■ Baris Data
○ ○ ○
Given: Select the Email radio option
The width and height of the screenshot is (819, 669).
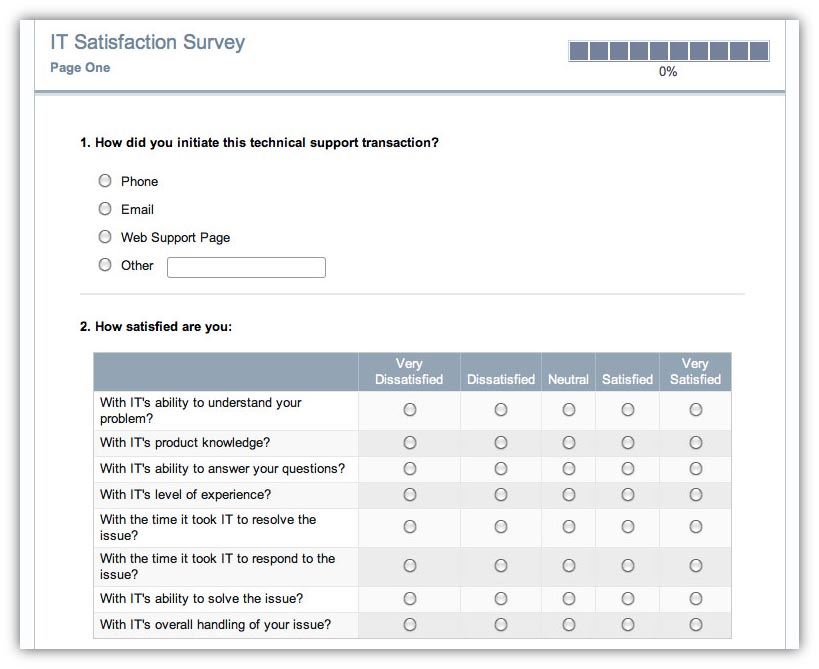Looking at the screenshot, I should coord(105,209).
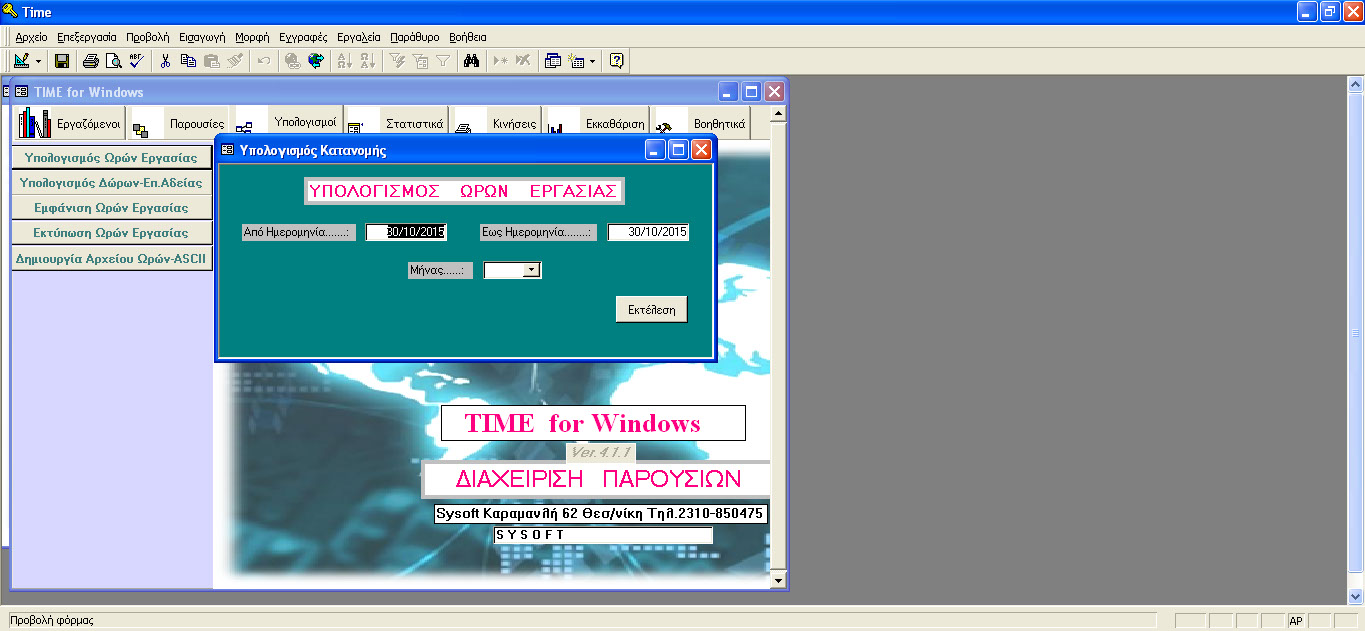Expand the New Object dropdown arrow

click(592, 61)
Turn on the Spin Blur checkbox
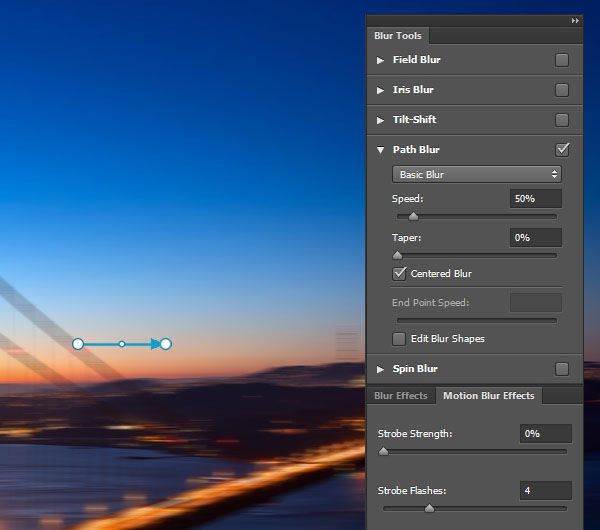Screen dimensions: 600x530 coord(562,369)
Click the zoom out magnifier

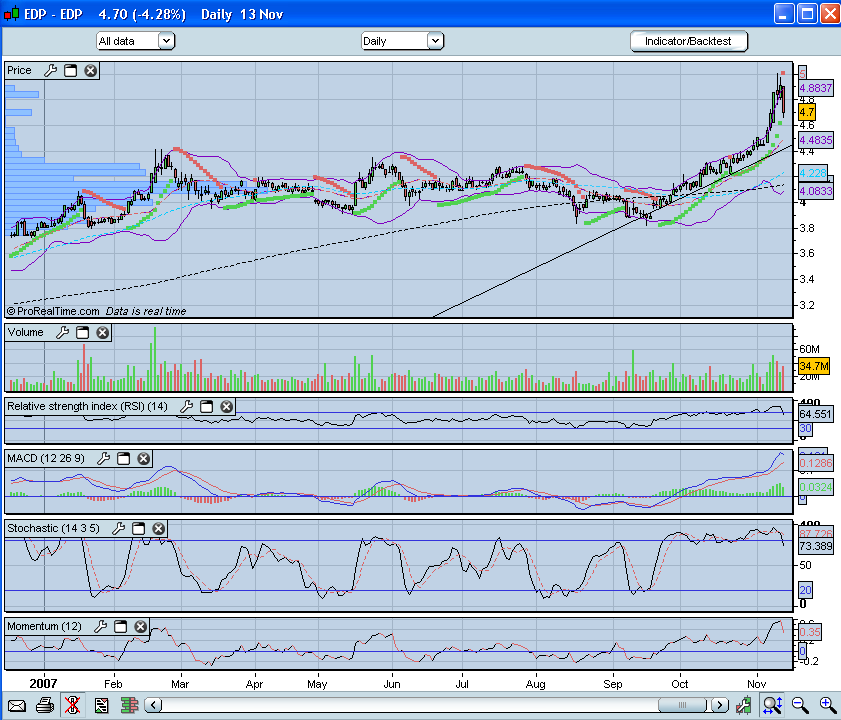(x=800, y=705)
○ ○ ○
Tuliskan kembali semua baris di atas untuk setiap item tanpa mengubah apa pun, tetapi jangan sertakan gambarnya.

Given: Select the Email radio option
The width and height of the screenshot is (819, 669).
Looking at the screenshot, I should coord(105,209).
Expand the New Object dropdown arrow

click(592, 61)
Turn on the Spin Blur checkbox
Screen dimensions: 600x530 coord(562,369)
Click the zoom out magnifier

(x=800, y=705)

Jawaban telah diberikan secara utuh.